§ Instructions to follow
What are the lines from the top of the entries below through the line containing "Статьи (75, 67)"? Return them exactly, both ends included, without the pictures.

── Provided data ──

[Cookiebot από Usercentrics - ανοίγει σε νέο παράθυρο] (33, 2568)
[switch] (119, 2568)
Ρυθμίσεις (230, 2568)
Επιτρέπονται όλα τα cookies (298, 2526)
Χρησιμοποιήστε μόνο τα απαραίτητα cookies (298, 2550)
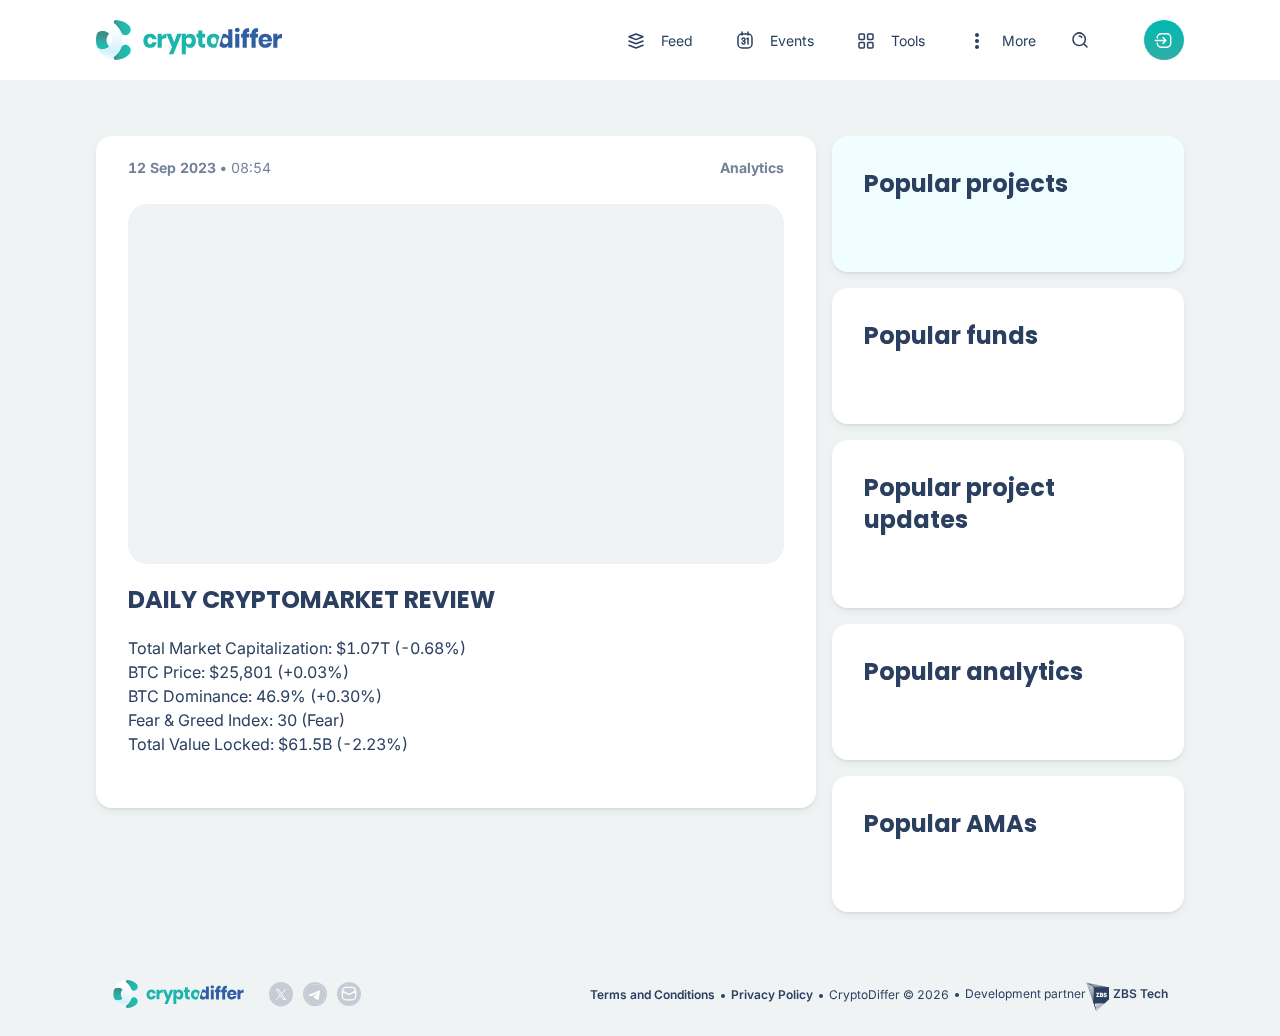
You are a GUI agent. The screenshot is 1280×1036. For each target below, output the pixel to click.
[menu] (830, 40)
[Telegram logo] (315, 994)
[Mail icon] (349, 994)
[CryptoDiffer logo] (189, 40)
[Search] (1080, 40)
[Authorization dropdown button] (1164, 40)
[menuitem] (658, 41)
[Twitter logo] (281, 994)
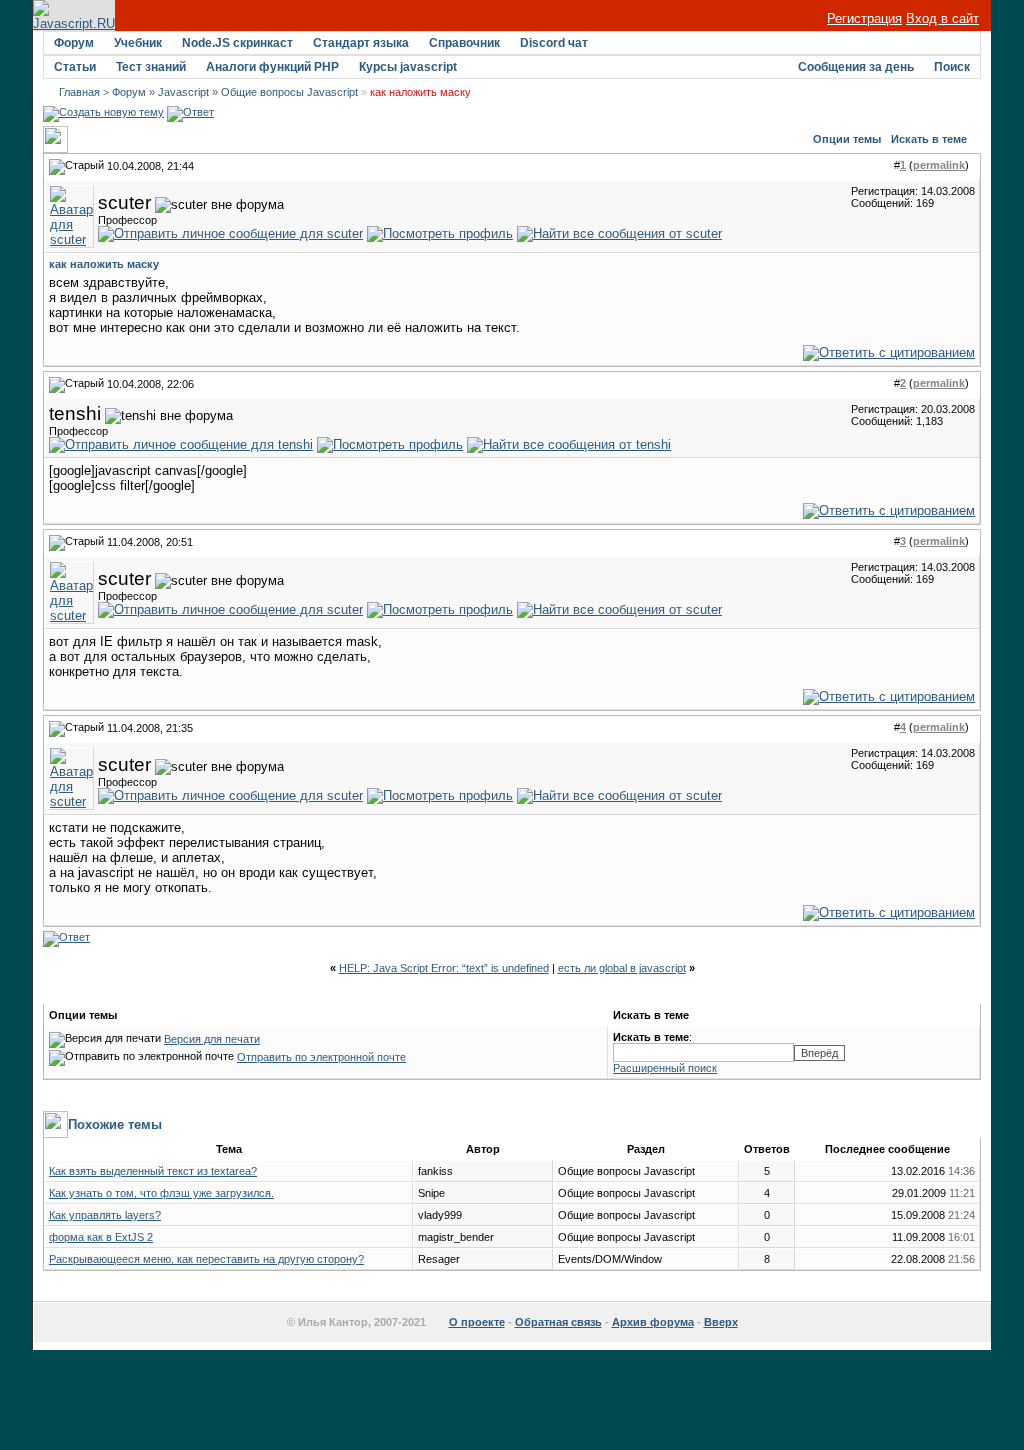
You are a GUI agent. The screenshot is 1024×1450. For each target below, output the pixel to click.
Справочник (464, 43)
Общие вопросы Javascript (289, 92)
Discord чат (554, 43)
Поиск (952, 67)
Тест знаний (151, 67)
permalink (939, 165)
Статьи (75, 67)
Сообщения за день (856, 67)
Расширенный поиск (665, 1068)
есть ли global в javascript (622, 968)
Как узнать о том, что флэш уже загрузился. (161, 1193)
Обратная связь (558, 1322)
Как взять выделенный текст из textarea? (153, 1171)
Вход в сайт (942, 18)
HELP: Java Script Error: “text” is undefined (444, 968)
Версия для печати (212, 1039)
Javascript (183, 92)
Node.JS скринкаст (237, 43)
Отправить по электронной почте (321, 1057)
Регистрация (864, 18)
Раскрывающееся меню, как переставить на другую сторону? (206, 1259)
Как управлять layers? (105, 1215)
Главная (79, 92)
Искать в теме (929, 139)
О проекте (477, 1322)
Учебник (138, 43)
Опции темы (847, 139)
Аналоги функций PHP (272, 67)
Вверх (721, 1322)
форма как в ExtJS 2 (101, 1237)
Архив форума (653, 1322)
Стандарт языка (361, 43)
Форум (74, 43)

───

§ Written reply
[Cookiebot από Usercentrics - ανοίγει σε νέο παράθυρο] (33, 2568)
[switch] (119, 2568)
Ρυθμίσεις (230, 2568)
Επιτρέπονται όλα τα cookies (298, 2526)
Χρησιμοποιήστε μόνο τα απαραίτητα cookies (298, 2550)
You are a GUI agent. The screenshot is 1280×1036. For each target below, output the pixel to click.
[menu] (830, 40)
[Telegram logo] (315, 994)
[Mail icon] (349, 994)
[CryptoDiffer logo] (189, 40)
[Search] (1080, 40)
[Authorization dropdown button] (1164, 40)
[menuitem] (658, 41)
[Twitter logo] (281, 994)
You are a GUI agent. The screenshot is 1024×1450. For each target below, output the pixel to click.
Справочник (464, 43)
Общие вопросы Javascript (289, 92)
Discord чат (554, 43)
Поиск (952, 67)
Тест знаний (151, 67)
permalink (939, 165)
Статьи (75, 67)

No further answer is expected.